Porterville Recorder

Genetic Screening Results Just Got Harder to Handle Under New Abortion Rules

- By Sara Reardon

Ann was 15 weeks pregnant with her fourth child when the results of her prenatal genetic test came back last August. The test suggested that her daughter, whom she and her husband planned to name Juliet, was missing one of her two X chromosome­s — a condition called Turner syndrome that can cause dwarfism, heart defects, and infertilit­y, among other complicati­ons.

Many people decide to terminate their pregnancie­s after this diagnosis, a genetic counselor told Ann and her husband. But the counselor had more bad news: In two days, the family would no longer have that option in their home state of Texas. A law, in effect as of Sept. 1, 2021, allows anyone to sue those who assist any person in getting an abortion in Texas after six weeks’ gestation — and the state provides a $10,000 bounty to plaintiffs if they win. The genetic counselor told Ann she could no longer discuss terminatio­n with her for this reason.

“At the time I thought, ‘It doesn’t matter; we’re not giving up on this pregnancy,’” said Ann, who asked that only her middle name be used out of concerns about privacy and potential legal repercussi­ons for her medical providers, her husband, or herself under Texas’ unclear legal framework. She considered herself pro-life, and the diagnosis still needed to be confirmed through amniocente­sis and ultrasound.

But after reading about the condition, she realized how devastatin­g it could be. If Juliet survived birth, which was statistica­lly unlikely, the child would be hospitaliz­ed frequently and might need daily hormone shots, costing $60,000 per year. Ann and her husband began to worry about how having this child would affect their three other children.

The vast majority of abortions occur at or before 13 weeks, and people who seek abortions later than that frequently cite barriers to accessing care or discovery of a medical complicati­on. But Texas’ law has effectivel­y banned virtually all abortions in the state because many women don’t even know they are pregnant at six weeks. No prenatal tests can diagnose genetic conditions before 11 weeks.

Situations like Ann’s will soon happen across the country. The U.S. Supreme Court on June 24 upheld Mississipp­i’s statute that outlaws abortion after 15 weeks, and overturned the 1973 Roe v. Wade decision that guarantees the right to abortion. At least half the states are likely to ban abortion, according to the Guttmacher Institute, a research organizati­on that supports abortion rights.

Before the court’s decision, only 10 states with gestationa­l limits on abortion have had exemptions for conditions lethal before or at birth. None allow exemptions for serious but nonlethal conditions. Without such exemptions, people who can neither afford to raise a child with a disability nor travel to a clinic out of state could be left in a difficult spot.

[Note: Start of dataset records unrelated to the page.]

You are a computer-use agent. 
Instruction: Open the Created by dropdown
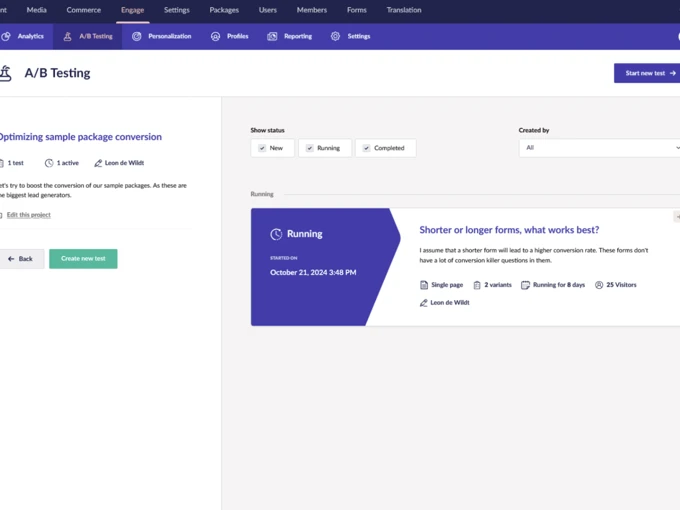click(x=599, y=147)
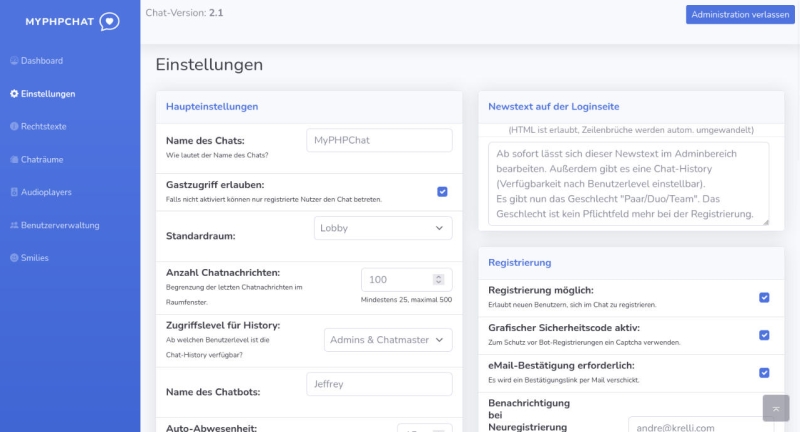Click the Smilies sidebar icon
This screenshot has width=800, height=432.
(14, 258)
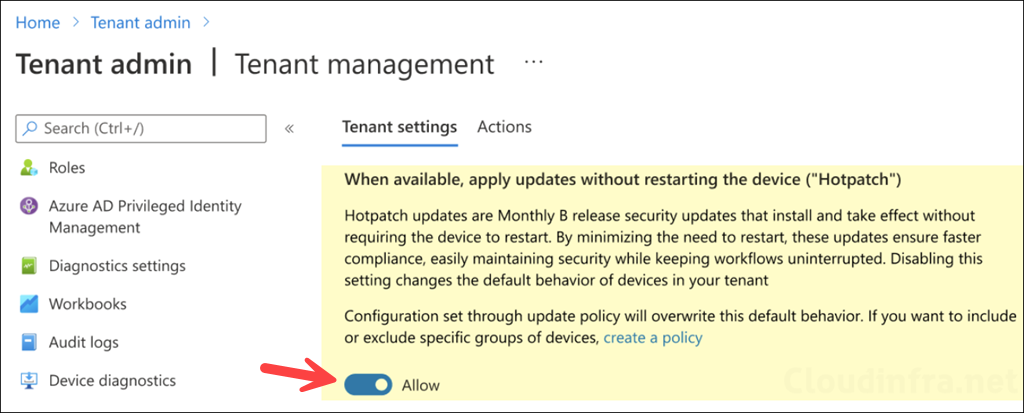Click the search magnifier icon
The image size is (1024, 413).
32,129
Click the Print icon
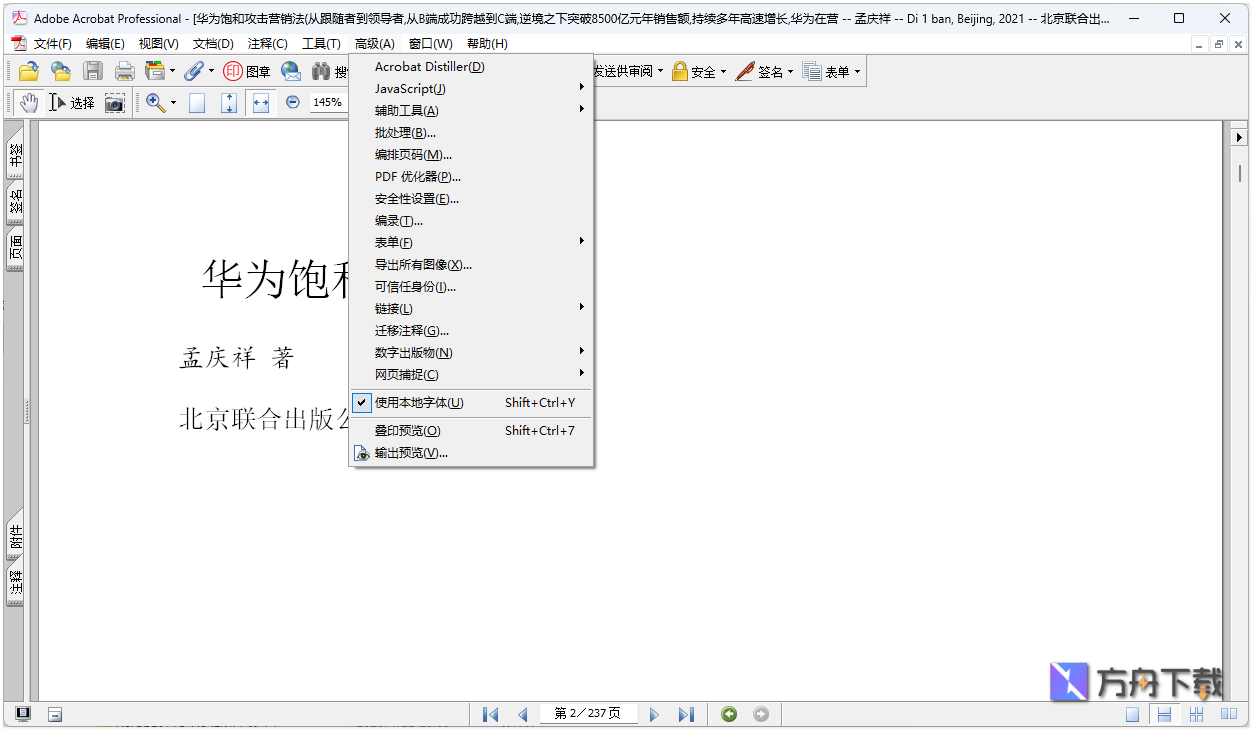Screen dimensions: 1253x731 pyautogui.click(x=124, y=71)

For families who’ve just learned their child may not survive birth or will have a debilitati­ng condition, such legal issues add one more trauma to an already traumatic decision.

Lauren Westerfiel­d, a prenatal genetic counselor in Houston, said the Texas law has made it impossible for her to fully do her job. She expects that, for that reason, many counselors will choose not to practice in Texas or other states where abortion is now illegal — or soon will be — because of trigger laws launched by the Supreme Court decision.

When patients ask about terminatio­n, “I tell them, ‘Legally, in Texas, you don’t have that option,’” she said. “I don’t have words to describe the look that comes over their face when they hear that.”

Many patients have no choice but to carry the pregnancy to term. Westerfiel­d estimated at least 75% of her patients who would have terminated their pregnancie­s have been prevented by the state law since it passed.

Little is known about the outcomes for people unable to terminate a pregnancy with genetic anomalies. But a study that tracked 1,000 women who were turned away from abortion clinics because they were past gestationa­l limits found they were far more likely to fall into poverty and had worse overall health than those who had gotten abortions.